In a small study of active men, applying heat to a leg that was immobilized for two weeks raised the blood level of the mitochondrial peptide MOTS‑C and lowered the muscle level of another mitokine, FGF21, but it didn’t stop the muscle from getting smaller. This shows heat can change these signaling molecules in a way similar to exercise, though it isn’t enough by itself to protect against muscle loss.
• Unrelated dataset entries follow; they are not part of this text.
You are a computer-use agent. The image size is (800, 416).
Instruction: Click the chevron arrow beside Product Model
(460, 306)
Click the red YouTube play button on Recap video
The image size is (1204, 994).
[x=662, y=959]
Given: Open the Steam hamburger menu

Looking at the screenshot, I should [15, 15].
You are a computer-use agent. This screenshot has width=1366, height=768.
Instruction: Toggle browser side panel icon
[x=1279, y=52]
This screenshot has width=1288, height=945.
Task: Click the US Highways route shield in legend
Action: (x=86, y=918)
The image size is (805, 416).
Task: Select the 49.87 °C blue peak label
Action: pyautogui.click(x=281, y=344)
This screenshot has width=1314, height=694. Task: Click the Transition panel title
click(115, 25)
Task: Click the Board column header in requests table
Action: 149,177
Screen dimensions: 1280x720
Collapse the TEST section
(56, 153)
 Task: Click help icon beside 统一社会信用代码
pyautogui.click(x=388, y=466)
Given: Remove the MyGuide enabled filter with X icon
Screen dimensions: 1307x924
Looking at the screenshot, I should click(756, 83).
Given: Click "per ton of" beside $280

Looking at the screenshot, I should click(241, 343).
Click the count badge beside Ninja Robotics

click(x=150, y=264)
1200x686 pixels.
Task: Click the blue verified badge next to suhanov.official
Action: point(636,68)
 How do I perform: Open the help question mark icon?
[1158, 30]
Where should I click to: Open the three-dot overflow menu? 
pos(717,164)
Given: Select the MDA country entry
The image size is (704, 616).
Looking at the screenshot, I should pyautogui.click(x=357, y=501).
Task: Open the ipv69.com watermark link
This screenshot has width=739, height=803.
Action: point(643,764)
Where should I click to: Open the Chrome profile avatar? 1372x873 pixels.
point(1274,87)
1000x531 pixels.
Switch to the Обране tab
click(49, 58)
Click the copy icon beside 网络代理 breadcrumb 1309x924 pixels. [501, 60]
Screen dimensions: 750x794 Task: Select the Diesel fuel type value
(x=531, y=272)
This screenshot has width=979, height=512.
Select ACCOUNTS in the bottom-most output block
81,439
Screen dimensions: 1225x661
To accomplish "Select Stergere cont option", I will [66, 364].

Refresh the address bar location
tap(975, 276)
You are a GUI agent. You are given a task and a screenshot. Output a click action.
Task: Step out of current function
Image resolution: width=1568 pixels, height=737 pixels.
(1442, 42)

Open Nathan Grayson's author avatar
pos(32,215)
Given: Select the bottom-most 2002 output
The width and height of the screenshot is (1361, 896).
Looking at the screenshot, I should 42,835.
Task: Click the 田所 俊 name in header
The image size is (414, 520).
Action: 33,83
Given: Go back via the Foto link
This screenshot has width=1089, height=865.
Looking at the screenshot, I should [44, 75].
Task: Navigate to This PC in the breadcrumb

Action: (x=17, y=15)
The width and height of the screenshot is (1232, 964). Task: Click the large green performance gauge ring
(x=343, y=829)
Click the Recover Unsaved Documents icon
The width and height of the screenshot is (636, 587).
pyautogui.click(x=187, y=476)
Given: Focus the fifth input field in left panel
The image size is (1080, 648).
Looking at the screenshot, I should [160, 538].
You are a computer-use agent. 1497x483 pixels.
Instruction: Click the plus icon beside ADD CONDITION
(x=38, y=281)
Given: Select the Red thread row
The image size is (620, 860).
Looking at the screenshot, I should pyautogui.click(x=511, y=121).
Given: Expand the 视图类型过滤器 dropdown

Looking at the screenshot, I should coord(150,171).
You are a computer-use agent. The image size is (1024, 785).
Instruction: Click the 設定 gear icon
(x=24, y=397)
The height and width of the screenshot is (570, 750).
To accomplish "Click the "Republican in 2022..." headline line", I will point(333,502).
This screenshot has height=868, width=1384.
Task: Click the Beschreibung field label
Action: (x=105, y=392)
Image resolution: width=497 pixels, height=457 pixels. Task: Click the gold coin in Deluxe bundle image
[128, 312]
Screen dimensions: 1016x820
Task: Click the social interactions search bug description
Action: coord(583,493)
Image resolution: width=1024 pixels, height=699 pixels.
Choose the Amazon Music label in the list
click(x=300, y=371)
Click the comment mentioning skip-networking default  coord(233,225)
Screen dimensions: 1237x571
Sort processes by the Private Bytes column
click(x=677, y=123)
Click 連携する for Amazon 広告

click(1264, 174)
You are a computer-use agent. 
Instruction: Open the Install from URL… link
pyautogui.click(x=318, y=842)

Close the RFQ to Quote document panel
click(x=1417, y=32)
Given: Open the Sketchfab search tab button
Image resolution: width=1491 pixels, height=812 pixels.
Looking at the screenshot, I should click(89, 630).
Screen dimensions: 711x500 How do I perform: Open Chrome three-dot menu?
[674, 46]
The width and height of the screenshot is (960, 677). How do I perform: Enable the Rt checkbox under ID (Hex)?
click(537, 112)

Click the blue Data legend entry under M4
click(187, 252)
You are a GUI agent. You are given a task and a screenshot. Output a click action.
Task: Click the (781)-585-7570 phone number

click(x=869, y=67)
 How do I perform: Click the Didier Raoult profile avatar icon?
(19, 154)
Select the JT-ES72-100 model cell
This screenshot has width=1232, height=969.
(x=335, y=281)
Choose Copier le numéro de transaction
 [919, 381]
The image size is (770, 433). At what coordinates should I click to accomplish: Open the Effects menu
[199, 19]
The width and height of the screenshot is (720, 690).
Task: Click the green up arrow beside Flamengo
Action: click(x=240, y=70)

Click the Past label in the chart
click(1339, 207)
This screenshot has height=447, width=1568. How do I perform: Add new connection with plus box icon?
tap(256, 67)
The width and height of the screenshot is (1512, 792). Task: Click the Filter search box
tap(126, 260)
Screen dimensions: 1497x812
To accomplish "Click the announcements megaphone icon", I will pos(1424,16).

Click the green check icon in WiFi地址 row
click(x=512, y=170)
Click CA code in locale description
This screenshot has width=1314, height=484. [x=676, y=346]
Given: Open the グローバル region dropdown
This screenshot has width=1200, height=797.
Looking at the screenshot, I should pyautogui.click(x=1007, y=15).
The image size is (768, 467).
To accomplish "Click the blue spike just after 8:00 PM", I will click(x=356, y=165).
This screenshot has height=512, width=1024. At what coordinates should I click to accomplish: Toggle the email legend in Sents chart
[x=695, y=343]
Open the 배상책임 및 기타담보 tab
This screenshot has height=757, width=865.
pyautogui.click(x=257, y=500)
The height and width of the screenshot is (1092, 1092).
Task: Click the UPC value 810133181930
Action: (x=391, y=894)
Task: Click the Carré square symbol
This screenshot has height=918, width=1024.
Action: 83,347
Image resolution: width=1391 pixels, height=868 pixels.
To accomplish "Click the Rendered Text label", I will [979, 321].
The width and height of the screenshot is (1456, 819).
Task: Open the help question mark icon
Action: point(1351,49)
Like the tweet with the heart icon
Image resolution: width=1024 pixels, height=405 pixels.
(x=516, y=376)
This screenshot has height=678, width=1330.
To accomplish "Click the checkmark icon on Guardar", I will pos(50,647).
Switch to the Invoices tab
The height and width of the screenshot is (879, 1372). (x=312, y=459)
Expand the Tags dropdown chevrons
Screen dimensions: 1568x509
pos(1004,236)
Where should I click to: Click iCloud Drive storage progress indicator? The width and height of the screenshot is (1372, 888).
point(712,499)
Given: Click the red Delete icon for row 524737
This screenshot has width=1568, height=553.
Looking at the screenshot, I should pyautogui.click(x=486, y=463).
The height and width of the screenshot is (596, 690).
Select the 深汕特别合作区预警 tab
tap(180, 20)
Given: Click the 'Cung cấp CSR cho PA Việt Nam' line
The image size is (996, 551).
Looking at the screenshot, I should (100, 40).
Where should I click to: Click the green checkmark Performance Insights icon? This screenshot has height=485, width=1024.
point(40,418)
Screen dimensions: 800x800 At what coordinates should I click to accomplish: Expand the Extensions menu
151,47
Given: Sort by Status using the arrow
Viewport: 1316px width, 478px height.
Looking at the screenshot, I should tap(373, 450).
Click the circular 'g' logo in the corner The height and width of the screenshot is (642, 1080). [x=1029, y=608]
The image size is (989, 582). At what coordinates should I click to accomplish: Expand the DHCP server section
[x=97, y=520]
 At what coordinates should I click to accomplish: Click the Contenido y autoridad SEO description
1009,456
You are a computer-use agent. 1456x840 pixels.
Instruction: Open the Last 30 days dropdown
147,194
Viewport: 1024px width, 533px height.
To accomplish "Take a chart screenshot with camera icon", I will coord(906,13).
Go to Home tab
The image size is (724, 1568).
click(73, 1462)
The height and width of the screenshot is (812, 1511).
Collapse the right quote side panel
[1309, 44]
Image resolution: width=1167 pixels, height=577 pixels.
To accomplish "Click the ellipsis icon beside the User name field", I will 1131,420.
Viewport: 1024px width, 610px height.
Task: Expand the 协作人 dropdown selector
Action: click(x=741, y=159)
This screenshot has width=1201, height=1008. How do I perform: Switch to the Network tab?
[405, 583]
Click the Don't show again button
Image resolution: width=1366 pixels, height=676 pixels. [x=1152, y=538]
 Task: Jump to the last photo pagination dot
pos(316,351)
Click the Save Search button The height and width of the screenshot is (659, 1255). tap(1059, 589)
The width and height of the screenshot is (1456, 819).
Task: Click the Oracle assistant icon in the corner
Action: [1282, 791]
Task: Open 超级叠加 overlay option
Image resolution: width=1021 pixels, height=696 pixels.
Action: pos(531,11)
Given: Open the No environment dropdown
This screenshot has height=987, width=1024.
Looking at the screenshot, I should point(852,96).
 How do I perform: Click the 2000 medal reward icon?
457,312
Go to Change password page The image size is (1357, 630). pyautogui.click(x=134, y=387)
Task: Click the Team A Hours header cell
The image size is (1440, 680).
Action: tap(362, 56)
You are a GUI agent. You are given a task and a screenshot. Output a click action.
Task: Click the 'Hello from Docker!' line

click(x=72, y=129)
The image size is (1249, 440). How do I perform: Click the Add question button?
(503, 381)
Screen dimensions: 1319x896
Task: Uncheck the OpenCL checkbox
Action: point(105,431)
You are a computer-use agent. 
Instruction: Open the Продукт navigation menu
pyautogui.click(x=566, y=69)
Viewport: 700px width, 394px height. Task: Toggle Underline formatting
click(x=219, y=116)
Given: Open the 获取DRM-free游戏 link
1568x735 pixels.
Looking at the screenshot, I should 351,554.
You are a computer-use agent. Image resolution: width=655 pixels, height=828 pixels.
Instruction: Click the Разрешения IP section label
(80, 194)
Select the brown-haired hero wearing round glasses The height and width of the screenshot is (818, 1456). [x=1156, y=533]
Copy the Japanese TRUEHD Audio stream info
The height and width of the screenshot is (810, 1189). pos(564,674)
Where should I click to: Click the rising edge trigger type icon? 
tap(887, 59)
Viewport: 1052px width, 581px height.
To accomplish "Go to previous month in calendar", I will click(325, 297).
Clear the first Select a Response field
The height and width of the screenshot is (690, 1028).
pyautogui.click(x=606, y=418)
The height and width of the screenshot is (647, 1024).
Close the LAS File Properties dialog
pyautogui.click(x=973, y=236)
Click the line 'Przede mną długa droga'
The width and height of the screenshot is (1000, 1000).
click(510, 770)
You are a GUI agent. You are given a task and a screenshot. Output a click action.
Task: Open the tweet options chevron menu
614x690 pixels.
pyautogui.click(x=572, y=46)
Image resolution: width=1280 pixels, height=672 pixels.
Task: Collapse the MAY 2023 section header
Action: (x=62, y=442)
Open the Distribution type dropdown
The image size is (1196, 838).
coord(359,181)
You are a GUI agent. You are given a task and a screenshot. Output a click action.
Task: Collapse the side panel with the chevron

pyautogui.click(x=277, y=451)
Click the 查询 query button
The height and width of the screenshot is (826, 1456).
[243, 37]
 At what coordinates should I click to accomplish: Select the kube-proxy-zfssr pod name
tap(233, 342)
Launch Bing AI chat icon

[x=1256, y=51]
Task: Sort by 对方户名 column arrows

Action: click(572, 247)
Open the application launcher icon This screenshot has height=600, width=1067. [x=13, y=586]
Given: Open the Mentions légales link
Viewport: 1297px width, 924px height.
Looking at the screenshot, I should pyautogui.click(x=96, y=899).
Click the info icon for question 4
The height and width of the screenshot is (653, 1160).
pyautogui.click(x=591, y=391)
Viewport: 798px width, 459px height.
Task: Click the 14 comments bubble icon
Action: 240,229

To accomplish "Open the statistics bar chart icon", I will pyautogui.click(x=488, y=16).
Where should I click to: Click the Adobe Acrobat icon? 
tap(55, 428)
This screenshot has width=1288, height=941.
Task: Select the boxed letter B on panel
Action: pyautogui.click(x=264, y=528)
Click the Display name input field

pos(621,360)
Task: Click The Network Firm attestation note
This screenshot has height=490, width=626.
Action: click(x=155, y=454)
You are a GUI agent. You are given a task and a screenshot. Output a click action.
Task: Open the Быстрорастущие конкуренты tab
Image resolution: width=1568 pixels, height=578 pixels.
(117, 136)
Heat stress, like exercise, can elicit beneficial mitochondrial adaptations and attenuate disuse muscle atrophy. The beneficial effects of heat therapy may in part be related to mitokines as they are released by the cells in response to perceived mitochondrial stress. This study thus investigated the effect of repeated heat exposures on mitokine response in the context of immobilization-induced muscle atrophy. A total of 19 physically active men underwent 4 weeks of supervised training followed by 2 weeks of immobilization of the left ankle, during which they were randomly divided into the heat (n = 9) or the sham (n = 10) treatment group. Muscle thickness by ultrasound, cross sectional area by magnetic resonance imaging, circulating and skeletal muscle mitokine levels, as well as a series of skeletal muscle anabolism and atrophy markers were assessed before and after the 2-week immobilization period. While immobilization did not induce any effect on mitokine levels, repeated heat treatment upregulated the circulating MOTS-c (p = 0.033) and downregulated the skeletal muscle FGF21 (p = 0.027) levels. Immobilization decreased muscle thickness (p = 0.012, η2 = 0.32) and cross-sectional area (CSA, p < 0.01, η2 = 0.75) of the gastrocnemius medialis. our results indicate that repeated heat stress specifically modulates the levels of the mitokines MOTS-c and FGF21 in a manner that is comparable to, but not identical to, exercise. Further research is needed to elucidate the underlying mechanisms and explore the therapeutic potential of heat stress and mitokines in mitigating muscle loss.